Well, after meditating on it awhile I think I know where the problem came from. The screws had initially backed out while on the hill to where the bindings were REALLY loose (the loctite had worn away from taking the screws in and out too much) which caused snow to get between the topsheet and binding. As we all know, snow melts into water, and water makes things slippery. There wasn't the usual friction against the topsheet, so 3 screws (thanks again, burton...) weren't enough to keep it from moving (besides, screws aren't made to support a shear (I believe that's the correct term) load). 

This is the logic that leads me to believe some rubber between there should provide enough friction to keep things from moving around.
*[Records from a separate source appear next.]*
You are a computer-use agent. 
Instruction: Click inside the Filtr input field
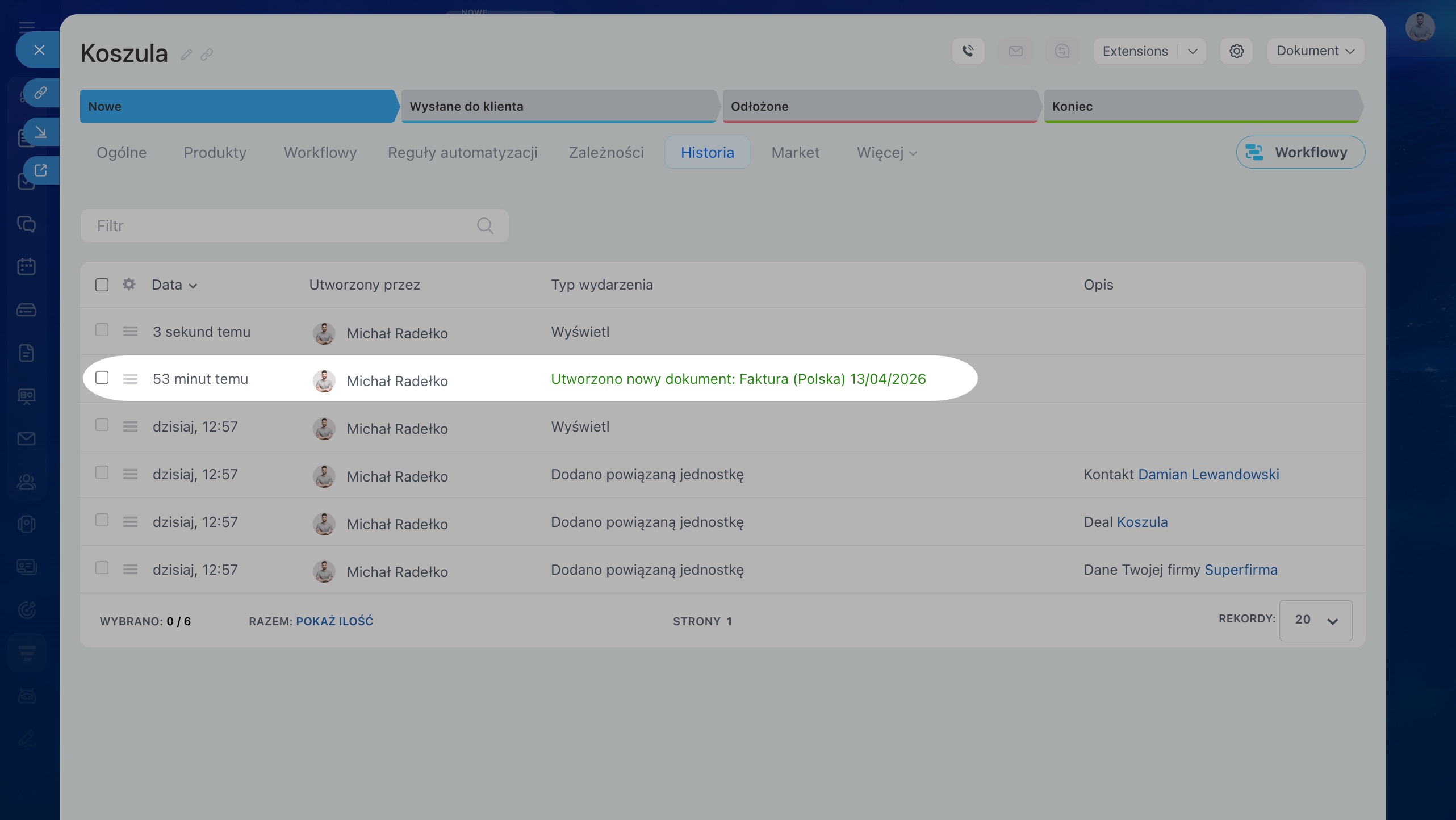point(278,226)
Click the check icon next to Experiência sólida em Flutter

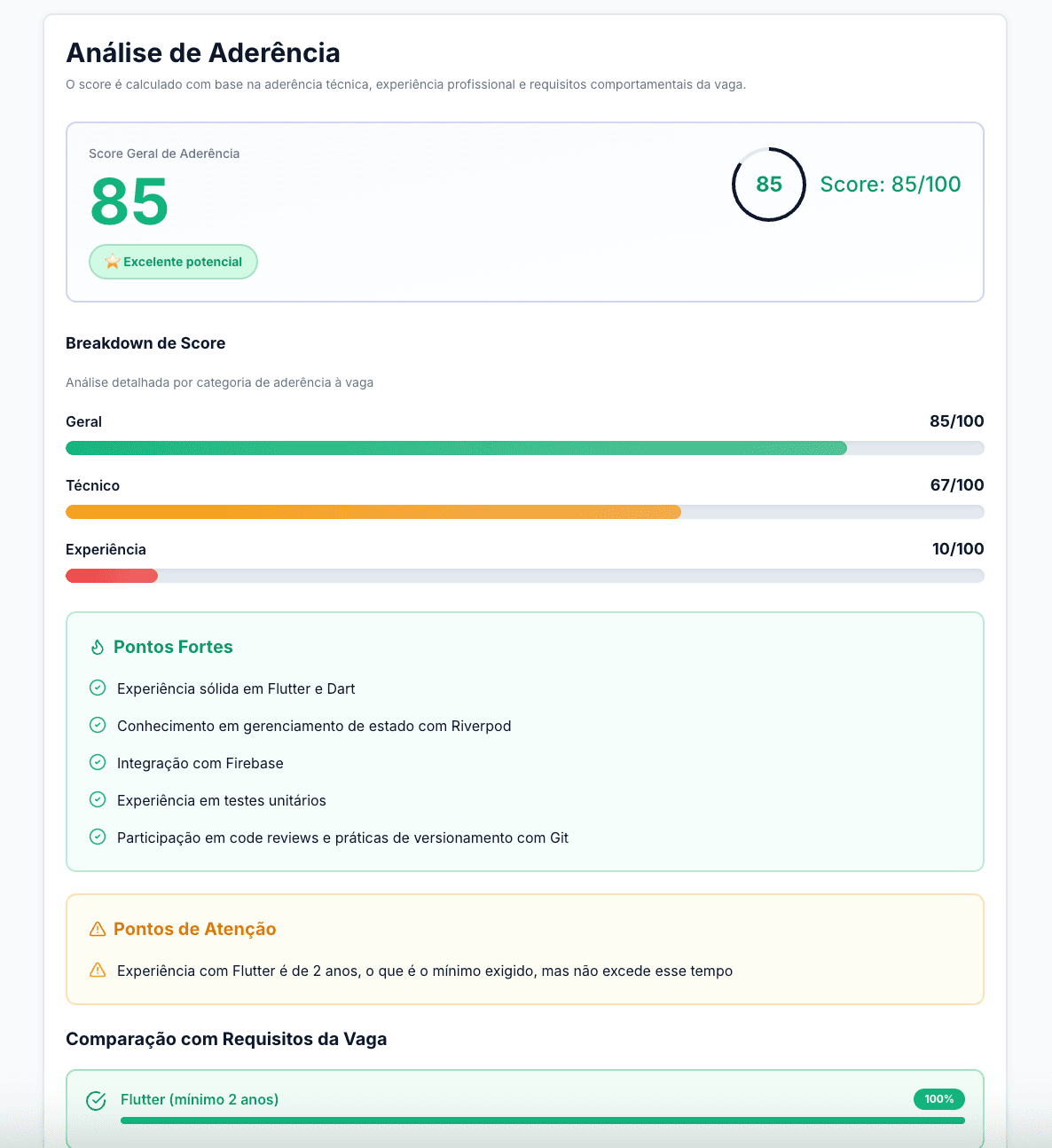(x=98, y=688)
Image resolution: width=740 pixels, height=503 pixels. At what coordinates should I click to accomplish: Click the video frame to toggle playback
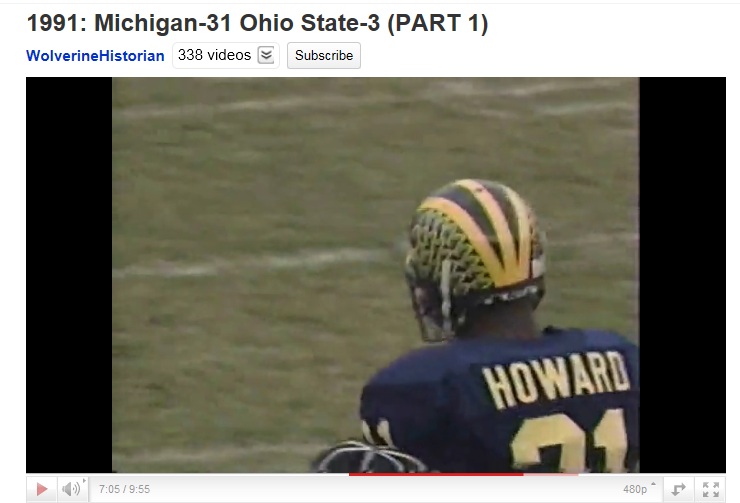(376, 275)
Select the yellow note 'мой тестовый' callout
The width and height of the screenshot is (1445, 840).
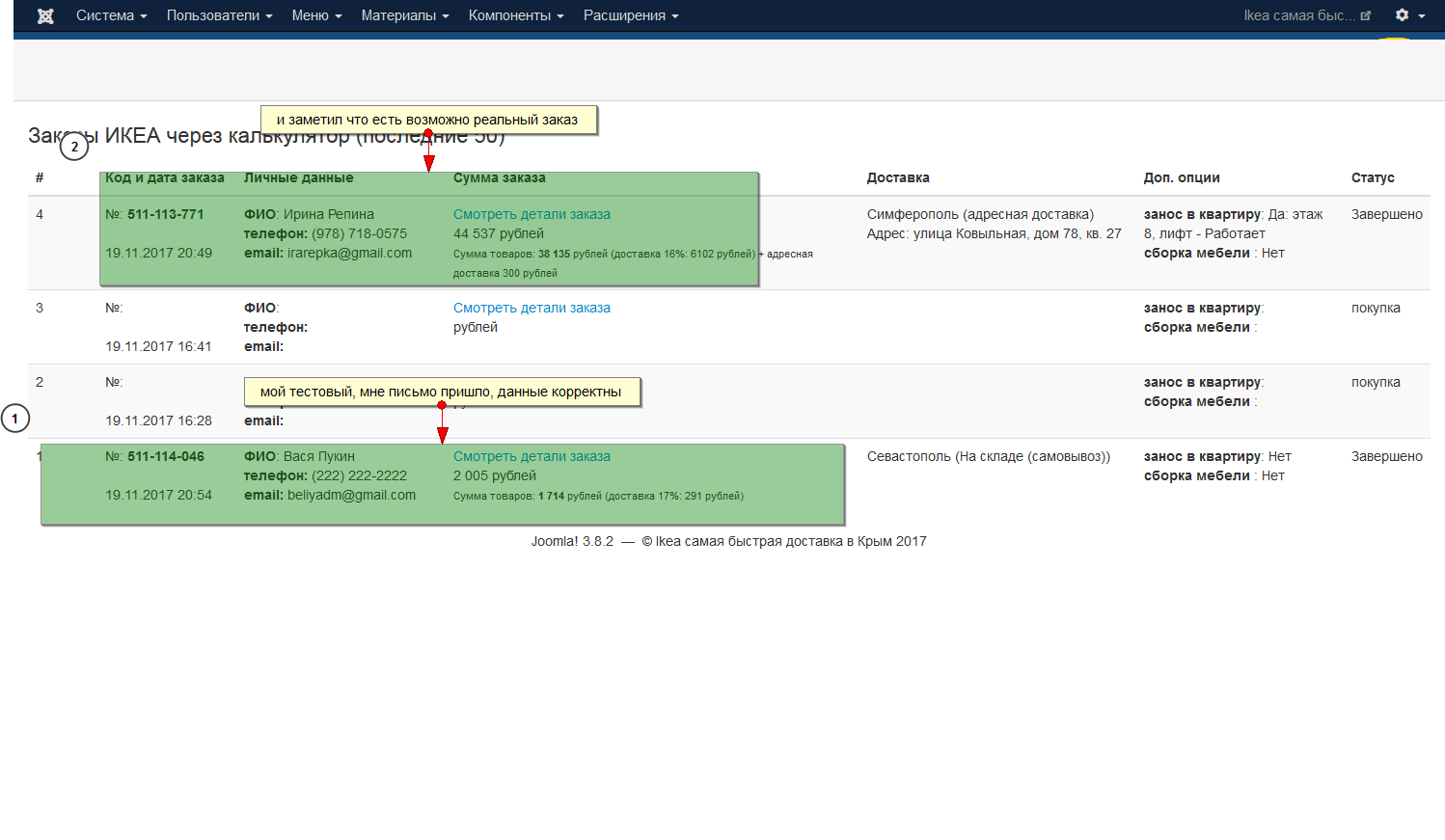click(x=441, y=392)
Between that and some superglue (I don't have any loctite.. should get some, but I'm cheap) we'll see if the theory works in practice. Sound logic? We'll see if it works this Sunday (w00t first session for the year instead of jibbing in my neighbor's yard!). *packs toolbox*


----------



## kMc (Oct 24, 2008)

i would not put superglue on your screws.


----------



## sook (Oct 25, 2009)

kMc said:


> i would not put superglue on your screws.
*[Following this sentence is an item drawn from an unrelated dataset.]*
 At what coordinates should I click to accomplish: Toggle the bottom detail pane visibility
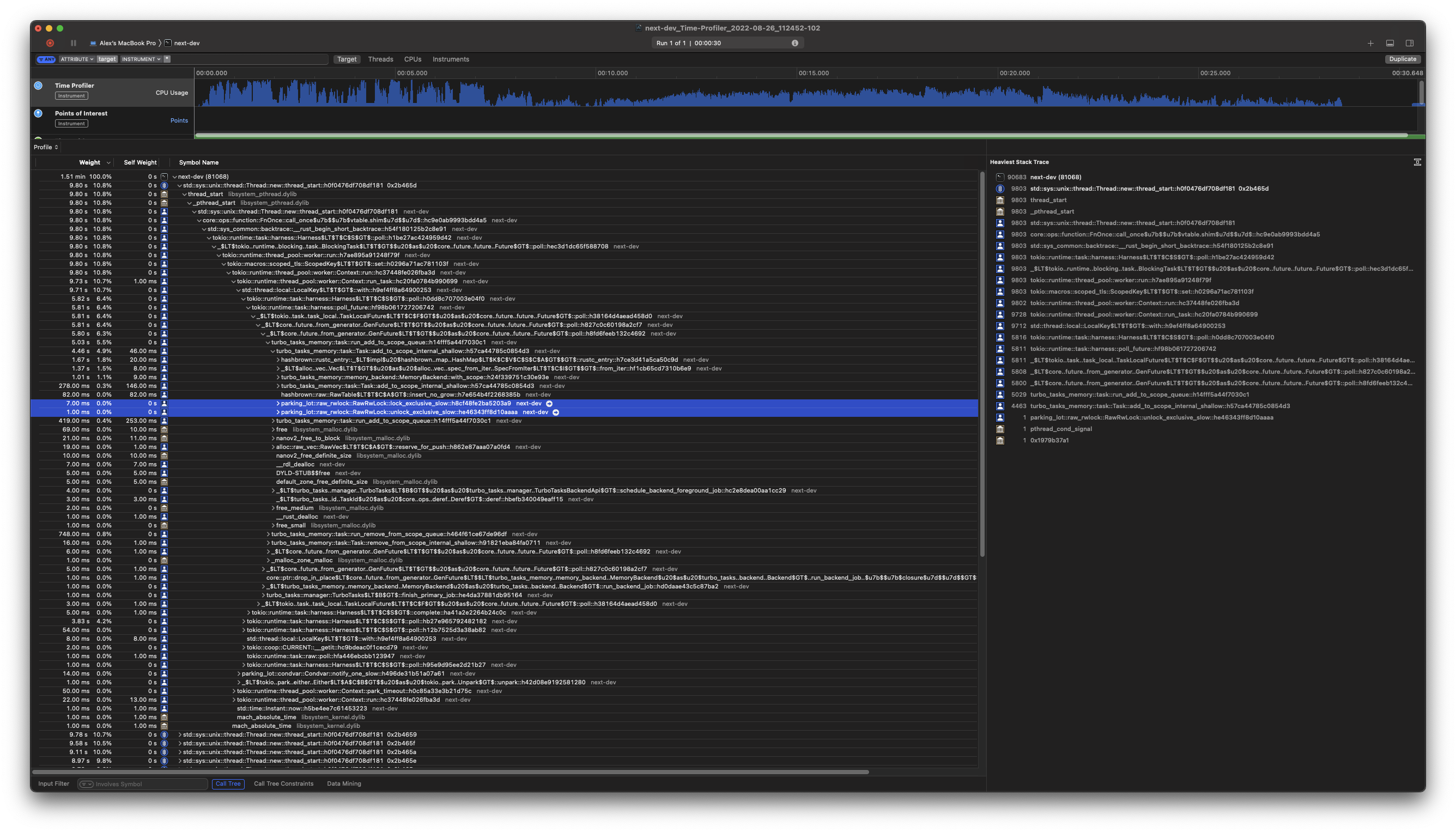click(1388, 43)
Yeah, especially if you're wrong about the fix and have to try to remove the screws again. Superglue doesn't sound like it would break loose very easily. I vote for the screws being too long


----------



## bxnykbridge (Dec 8, 2009)

*Answer*

your screws r prob a little too long...if your screws r all the way down then there is no way the bindings should be lose..an easy way to solve this is get some washers to put on b4 the screw or a tiny bit longer screw...when theyre tightened all the way down the bindings wont move...same thing happened to me n i figured out that the screws were tooo long to put pressure on the bindings so no matter how tight they get screwed they wont hold nething in place!!!!


----------



## Halborr (Oct 5, 2009)

Well, just as an update, I went to the hill on Sunday (just didn't get around to posting until today...) and no problems whatsoever. Seems to have fixed it :thumbsup:


----------



## Triple8Sol (Nov 24, 2008)

They shouldn't move at all...1/8" movement is totally unacceptable. I'm thinking the teeth on the bottom of the baseplate are worn down (smoothed out).


----------



## Guest (Dec 22, 2009)

could be one of these issues:
1.)disc is in contact with the board
2.)screws too long

The bindings shouldn't move at all and you shouldn't need to modify anything in order to prevent this. But it is what it is so you could try a few things. Sand down the base of your discs. This will lift it up off the board and pull down on the base plate when the screws are inserted. Could also try thing adhesive foam on the base plates, and shorter screws.


----------



## Deviant (Dec 22, 2009)

It has absolutly nothing to do with having 3 screws, my est's have only 2 per binding and never moved once. 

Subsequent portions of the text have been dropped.